Now I really like baking bread using the AB/HB in 5 method.  I bake almost all the bread we eat.  I like making boules, baguettes, sandwich bread, pitas, pizza, English Muffins, buns, cinnamon rolls, knots, foccacia, and flat bread on the grill.  I do not like making bagels. 

First, my bagels always look lumpy and misshapen.  Although "they" say that we eat first with our eyes, as a guy, form is usually much less important to me than substance.  I usually don't care how it looks, it's how it tastes.  But if I am going to the effort to make a bagel, I guess I feel it ought to bear at least some vague resemblance to a bagel.  You ought to be able to pick it out of a lineup as a bagel.  Mine, I am not so sure.  (Part of the problem, of course, is all those extra raisins.)

Second, bagels are a mess to make.  After forming them and letting them rise, you have to get them into a simmering water bath, and you have to do that without horribly disfiguring them any more than they already are.  To do this I placed them on parchment paper to rise, cut the parchment paper around the bagels, and dumped them, parchment paper and all, into the water.  By the time the bagels are ready to flip the parchment paper has floated off and can be fished out.  All this dunking and fishing, however, means that I get water all over everything, which then mixes with the flour I had gotten all over when everything when I was forming the bagels.  And this, of course, makes glue.  All over everything.  

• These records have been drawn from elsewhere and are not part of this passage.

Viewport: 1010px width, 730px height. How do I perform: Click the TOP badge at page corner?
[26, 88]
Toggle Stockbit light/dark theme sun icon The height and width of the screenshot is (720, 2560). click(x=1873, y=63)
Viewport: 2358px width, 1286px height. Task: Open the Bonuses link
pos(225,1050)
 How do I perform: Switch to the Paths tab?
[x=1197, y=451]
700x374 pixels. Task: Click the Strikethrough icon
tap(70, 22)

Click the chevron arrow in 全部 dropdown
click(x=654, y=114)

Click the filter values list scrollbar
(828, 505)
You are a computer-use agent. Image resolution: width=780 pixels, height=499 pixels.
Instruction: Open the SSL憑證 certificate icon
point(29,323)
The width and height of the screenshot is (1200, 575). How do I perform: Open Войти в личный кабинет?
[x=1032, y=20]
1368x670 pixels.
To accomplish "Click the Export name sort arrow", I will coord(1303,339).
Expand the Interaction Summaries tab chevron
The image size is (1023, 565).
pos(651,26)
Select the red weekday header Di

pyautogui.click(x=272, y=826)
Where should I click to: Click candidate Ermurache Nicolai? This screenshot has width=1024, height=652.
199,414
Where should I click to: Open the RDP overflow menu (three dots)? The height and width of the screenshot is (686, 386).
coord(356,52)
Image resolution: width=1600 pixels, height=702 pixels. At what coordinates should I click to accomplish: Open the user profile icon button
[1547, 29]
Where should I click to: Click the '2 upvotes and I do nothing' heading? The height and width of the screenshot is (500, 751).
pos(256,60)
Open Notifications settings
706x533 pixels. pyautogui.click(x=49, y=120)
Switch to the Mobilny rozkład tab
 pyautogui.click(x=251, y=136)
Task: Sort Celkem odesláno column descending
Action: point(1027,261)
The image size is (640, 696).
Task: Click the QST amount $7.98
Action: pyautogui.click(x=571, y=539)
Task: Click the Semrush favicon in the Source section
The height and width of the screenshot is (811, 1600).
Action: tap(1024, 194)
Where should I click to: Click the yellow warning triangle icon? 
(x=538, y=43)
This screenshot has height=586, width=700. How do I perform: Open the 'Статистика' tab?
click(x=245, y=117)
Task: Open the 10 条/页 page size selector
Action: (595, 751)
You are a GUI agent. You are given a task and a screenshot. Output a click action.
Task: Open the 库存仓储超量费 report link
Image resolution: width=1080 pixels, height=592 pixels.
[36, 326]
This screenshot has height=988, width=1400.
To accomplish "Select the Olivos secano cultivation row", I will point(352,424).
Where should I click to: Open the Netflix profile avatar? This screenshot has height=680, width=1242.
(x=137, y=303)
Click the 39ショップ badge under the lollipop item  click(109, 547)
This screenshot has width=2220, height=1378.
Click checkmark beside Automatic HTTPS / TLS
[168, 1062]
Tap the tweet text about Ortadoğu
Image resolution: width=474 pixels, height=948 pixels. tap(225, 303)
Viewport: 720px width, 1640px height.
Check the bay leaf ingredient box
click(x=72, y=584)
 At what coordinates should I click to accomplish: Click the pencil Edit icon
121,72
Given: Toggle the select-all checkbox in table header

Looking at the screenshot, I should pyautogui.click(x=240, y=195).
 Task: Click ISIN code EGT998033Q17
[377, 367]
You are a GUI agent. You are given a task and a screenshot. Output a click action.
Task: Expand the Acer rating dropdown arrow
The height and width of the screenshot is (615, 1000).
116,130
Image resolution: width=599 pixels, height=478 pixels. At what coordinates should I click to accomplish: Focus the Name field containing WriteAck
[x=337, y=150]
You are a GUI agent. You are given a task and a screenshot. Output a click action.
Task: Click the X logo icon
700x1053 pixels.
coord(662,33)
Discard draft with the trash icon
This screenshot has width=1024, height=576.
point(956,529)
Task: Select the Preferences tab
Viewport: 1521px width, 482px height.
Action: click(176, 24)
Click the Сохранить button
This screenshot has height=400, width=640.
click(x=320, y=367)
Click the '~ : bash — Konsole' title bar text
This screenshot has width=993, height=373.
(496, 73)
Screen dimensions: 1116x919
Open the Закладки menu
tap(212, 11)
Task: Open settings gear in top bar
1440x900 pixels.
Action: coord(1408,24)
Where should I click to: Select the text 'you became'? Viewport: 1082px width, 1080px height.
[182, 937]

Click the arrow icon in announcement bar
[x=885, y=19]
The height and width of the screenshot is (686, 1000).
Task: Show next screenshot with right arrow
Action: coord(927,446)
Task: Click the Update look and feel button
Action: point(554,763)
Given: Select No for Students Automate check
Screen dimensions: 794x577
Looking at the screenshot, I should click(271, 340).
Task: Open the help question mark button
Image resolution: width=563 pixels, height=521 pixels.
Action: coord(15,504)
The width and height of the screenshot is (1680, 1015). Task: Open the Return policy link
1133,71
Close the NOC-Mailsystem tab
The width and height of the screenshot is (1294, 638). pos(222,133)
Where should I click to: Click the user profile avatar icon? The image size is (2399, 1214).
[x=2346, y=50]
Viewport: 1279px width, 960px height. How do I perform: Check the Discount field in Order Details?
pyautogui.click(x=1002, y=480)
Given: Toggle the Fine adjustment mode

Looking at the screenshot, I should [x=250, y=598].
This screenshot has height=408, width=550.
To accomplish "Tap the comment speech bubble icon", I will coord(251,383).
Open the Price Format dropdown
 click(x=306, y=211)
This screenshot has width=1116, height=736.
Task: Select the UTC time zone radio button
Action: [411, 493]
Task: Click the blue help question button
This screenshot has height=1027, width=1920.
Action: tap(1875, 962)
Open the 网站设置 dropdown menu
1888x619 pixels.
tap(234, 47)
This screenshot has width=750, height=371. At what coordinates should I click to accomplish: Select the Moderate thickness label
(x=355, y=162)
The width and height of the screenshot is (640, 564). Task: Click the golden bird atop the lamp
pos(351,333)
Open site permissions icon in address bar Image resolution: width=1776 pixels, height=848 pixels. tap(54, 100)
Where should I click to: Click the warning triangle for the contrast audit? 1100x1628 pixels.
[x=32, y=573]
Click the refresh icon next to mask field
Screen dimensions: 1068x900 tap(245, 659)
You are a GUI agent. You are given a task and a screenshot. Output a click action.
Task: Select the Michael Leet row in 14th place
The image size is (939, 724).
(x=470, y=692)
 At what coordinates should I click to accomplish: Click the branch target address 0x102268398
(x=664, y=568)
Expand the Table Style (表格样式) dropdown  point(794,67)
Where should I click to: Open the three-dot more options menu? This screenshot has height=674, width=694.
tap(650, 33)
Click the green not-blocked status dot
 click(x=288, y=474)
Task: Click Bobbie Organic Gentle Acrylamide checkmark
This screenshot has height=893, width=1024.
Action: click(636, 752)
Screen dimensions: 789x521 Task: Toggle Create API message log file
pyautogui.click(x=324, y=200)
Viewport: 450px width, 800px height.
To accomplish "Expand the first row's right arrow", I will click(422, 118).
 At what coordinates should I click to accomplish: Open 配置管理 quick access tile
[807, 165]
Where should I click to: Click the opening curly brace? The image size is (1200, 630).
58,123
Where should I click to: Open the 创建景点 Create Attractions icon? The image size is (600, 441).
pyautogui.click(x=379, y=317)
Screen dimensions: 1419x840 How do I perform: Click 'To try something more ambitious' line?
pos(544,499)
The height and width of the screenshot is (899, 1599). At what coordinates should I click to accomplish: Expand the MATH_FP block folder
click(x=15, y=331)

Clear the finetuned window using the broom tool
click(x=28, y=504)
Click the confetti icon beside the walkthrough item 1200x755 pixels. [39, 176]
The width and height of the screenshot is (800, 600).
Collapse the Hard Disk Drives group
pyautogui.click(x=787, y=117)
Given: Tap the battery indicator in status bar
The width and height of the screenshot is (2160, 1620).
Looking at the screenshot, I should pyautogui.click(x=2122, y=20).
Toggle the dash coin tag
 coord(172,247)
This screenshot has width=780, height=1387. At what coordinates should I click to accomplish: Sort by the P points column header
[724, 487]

 THEN, you have to put the poached bagels onto a floured kitchen towel to dry off.  REALLY.  I am not making this up.


This will dry off the bagels.  It also infuses the kitchen towel with wallpaper paste.  How the hell do you clean that up??   I decided to try using my belt sander to get the worst of the paste off.


Once they have been formed, have risen, have been poached, then dried, then peeled from a sodden kitchen towel, the bagels are FINALLY ready to bake.  By now, the holes are pretty much gone, there is flour/water paste all over me and everything else, and the kitchen towel is firmly jammed into my best belt sander. (Maybe the orbital sander would have been better.)  But into the oven they go.

My saintly wife (of 35 years next Monday) pronounced them "better than bagels."  Is that a good thing?  Does that mean that they were not like bagels at all?  That they lacked some essence of bagelness?   What is the sound of one hand clapping? 











I confess.  They tasted pretty good.  Which for a guy ought to be enough.  But I still do not like making bagels.

I do like making foccacia.  You just take a hunk of dough, pat or roll it out to about a half-inch thickness, let it rise 20 minutes while you pre-heat the oven to 425, top it with something tasty, "dimple" it with your fingers, drizzle it with some olive oil, and bake it for about 25 minutes.  Its shorter rising time makes it pretty quick to make, great for after work or when the day has sort of gotten away from you.    The foccacia for this assignment was Cherry Black Pepper Focaccia.


Without giving the recipe away, this version is topped with dried cherries, which have been soaked in red wine and water to soften them, minced shallots and ground black pepper.  It was different, and very good (I think I should have used more pepper (see team rules above)).  That is what is great about foccacia, you can top it with almost anything.

The final recipe for this assignment was Moon and Stars Bread.

The loaf is formed in the shape of a crescent--the Moon.  When I first formed mine it looked much more crescent like.  You will  just have to trust me on this, I did not get a picture.  But my moon "waxed" as it rose.  (That is "rose" in the baking sense, not the ascending in the sky sense, which the moon does not really do, but only appears to do as the Earth spins on its axis.) 



 
Then, just before baking, the loaf is sprinkled with sesame seeds--the Stars.   In addition to regular sesame seeds I used some black sesame seeds left over from the Turkish Pita, to represent Black Holes--collapsed stars. 

This loaf baked up very nicely. I was particularly pleased with the crumb and the holes (not the black ones).  I am thinking it might have something to do with the warmer weather giving a better rise.